RECORDS:

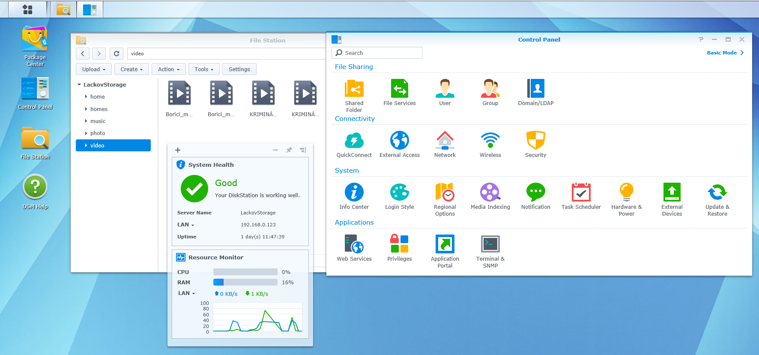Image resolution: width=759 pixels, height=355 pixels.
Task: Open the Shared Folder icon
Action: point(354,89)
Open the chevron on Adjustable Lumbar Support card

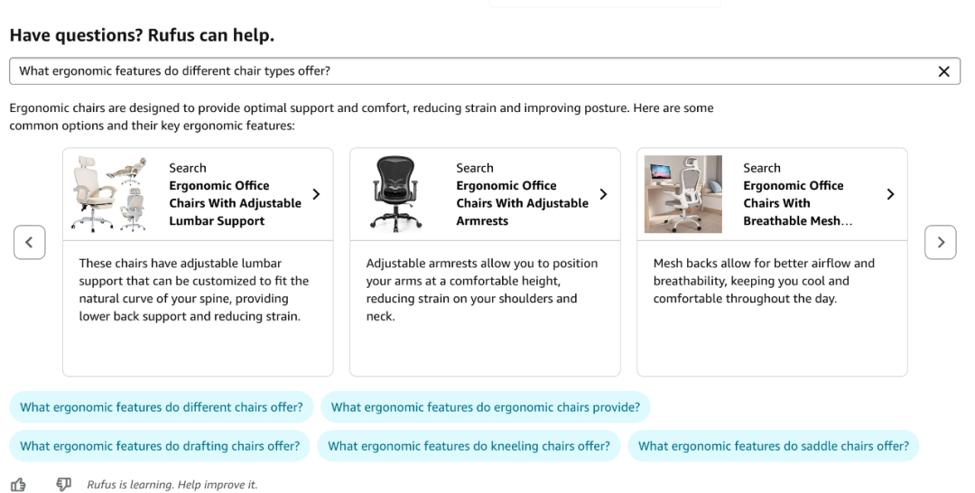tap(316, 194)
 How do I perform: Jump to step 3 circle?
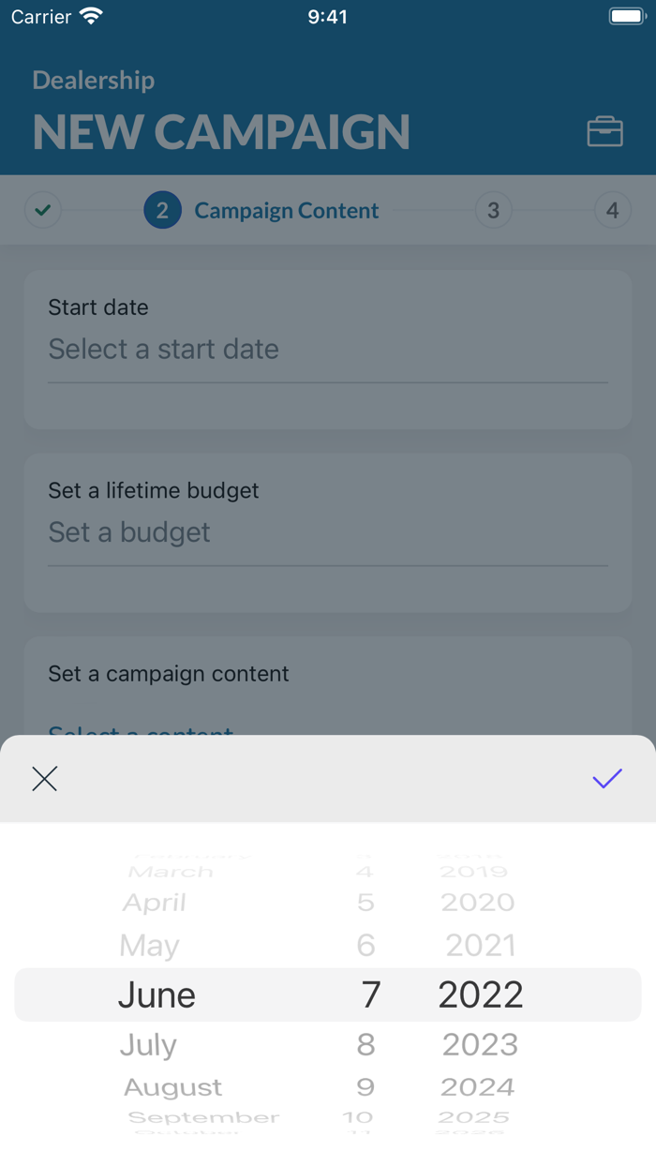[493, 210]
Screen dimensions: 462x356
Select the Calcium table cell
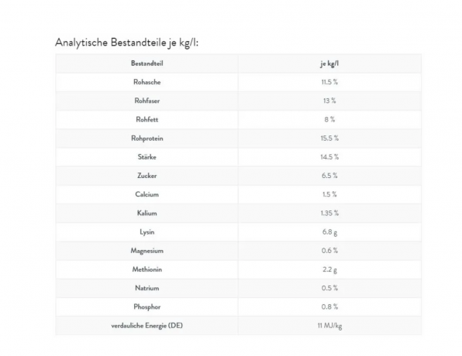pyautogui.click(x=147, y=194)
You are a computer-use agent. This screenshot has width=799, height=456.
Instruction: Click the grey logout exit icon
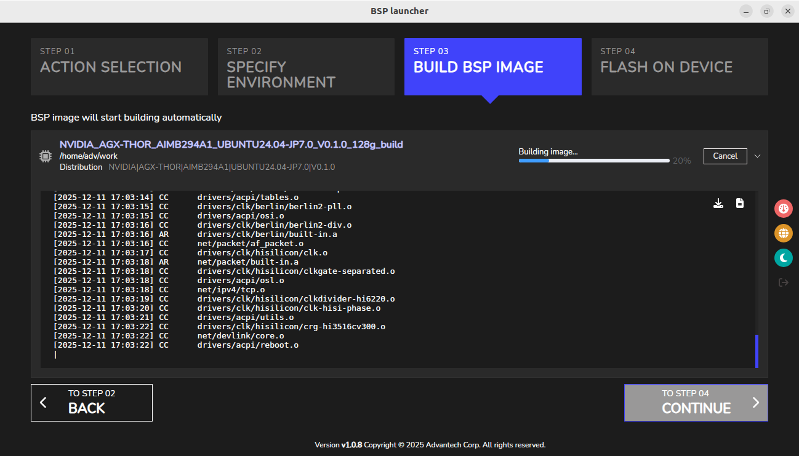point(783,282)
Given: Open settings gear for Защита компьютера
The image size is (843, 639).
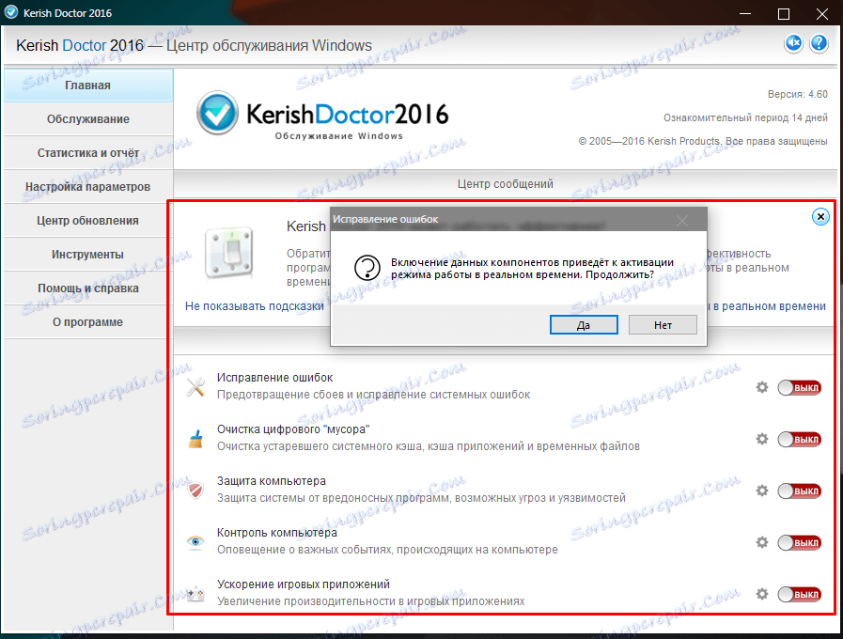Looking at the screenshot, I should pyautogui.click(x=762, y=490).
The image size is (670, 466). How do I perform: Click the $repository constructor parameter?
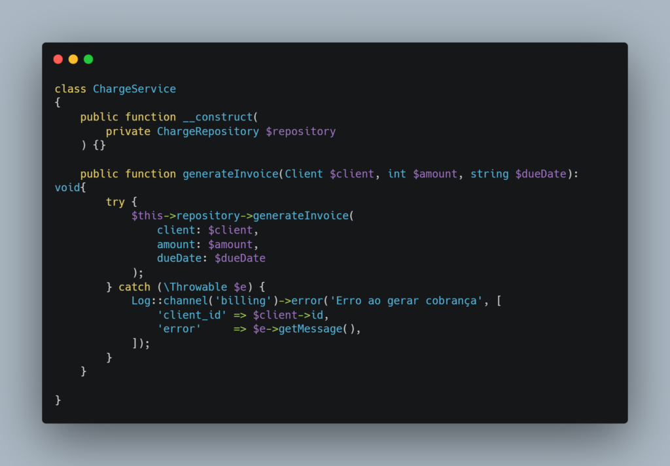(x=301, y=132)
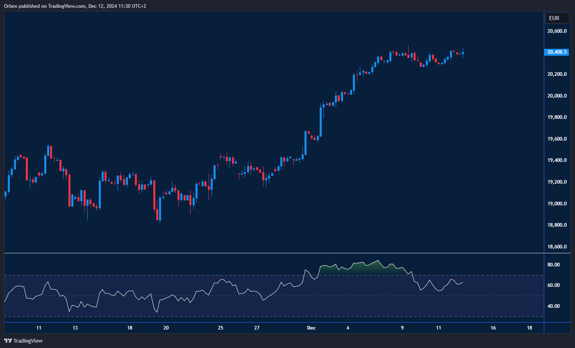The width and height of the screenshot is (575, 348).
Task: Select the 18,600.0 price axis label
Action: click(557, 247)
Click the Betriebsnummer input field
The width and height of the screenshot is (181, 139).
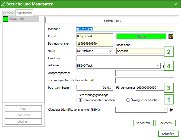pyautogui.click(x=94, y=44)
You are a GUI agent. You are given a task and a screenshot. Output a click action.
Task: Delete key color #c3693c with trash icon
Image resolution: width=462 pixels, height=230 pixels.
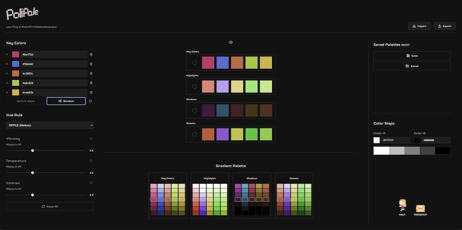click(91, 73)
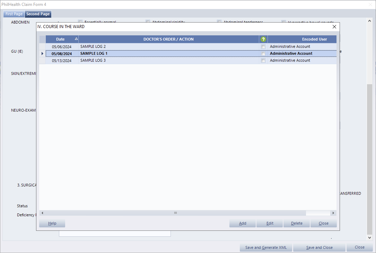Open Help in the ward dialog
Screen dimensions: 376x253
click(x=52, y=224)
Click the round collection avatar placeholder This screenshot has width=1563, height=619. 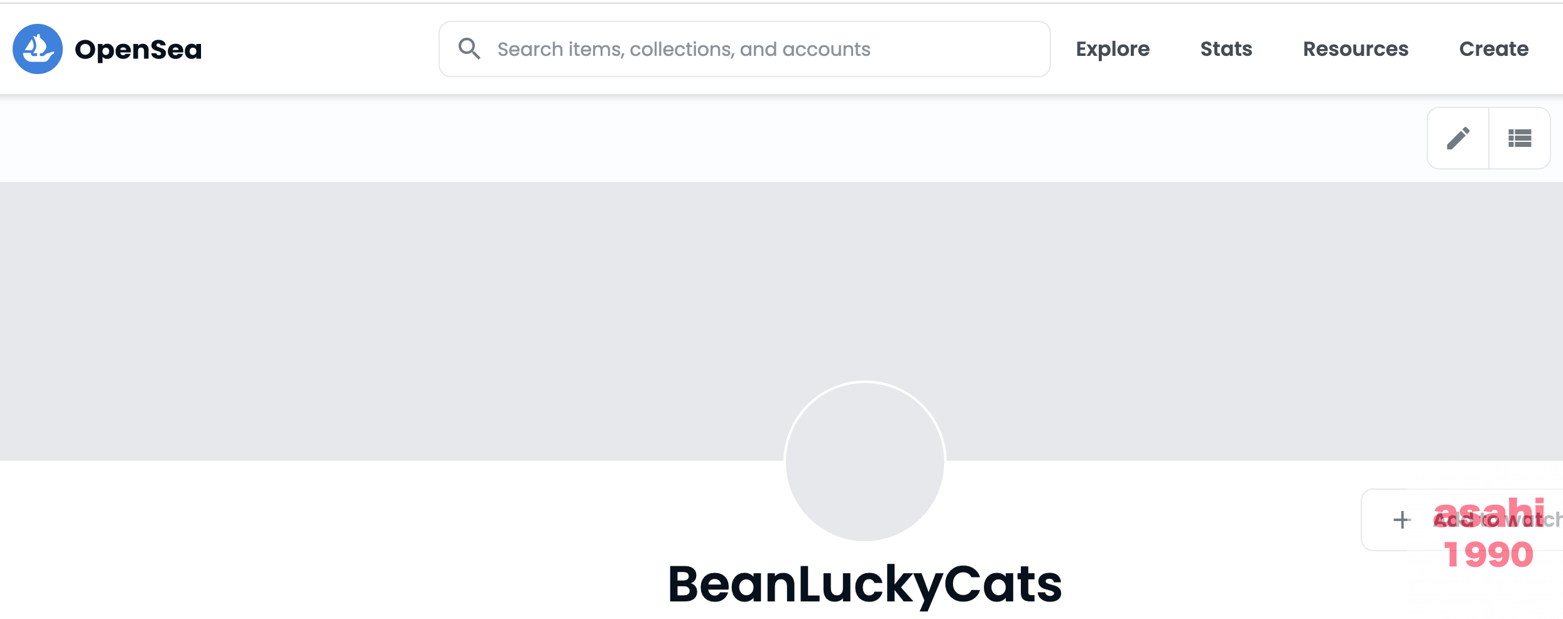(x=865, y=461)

REQUIRED WORK: The answer must be every line of the data that contains the word "agent".

EXERCISE OUTPUT:
You are a computer-use agent. This screenshot has width=799, height=456.
You are a GUI agent. You are given a task and a screenshot. Output a click action.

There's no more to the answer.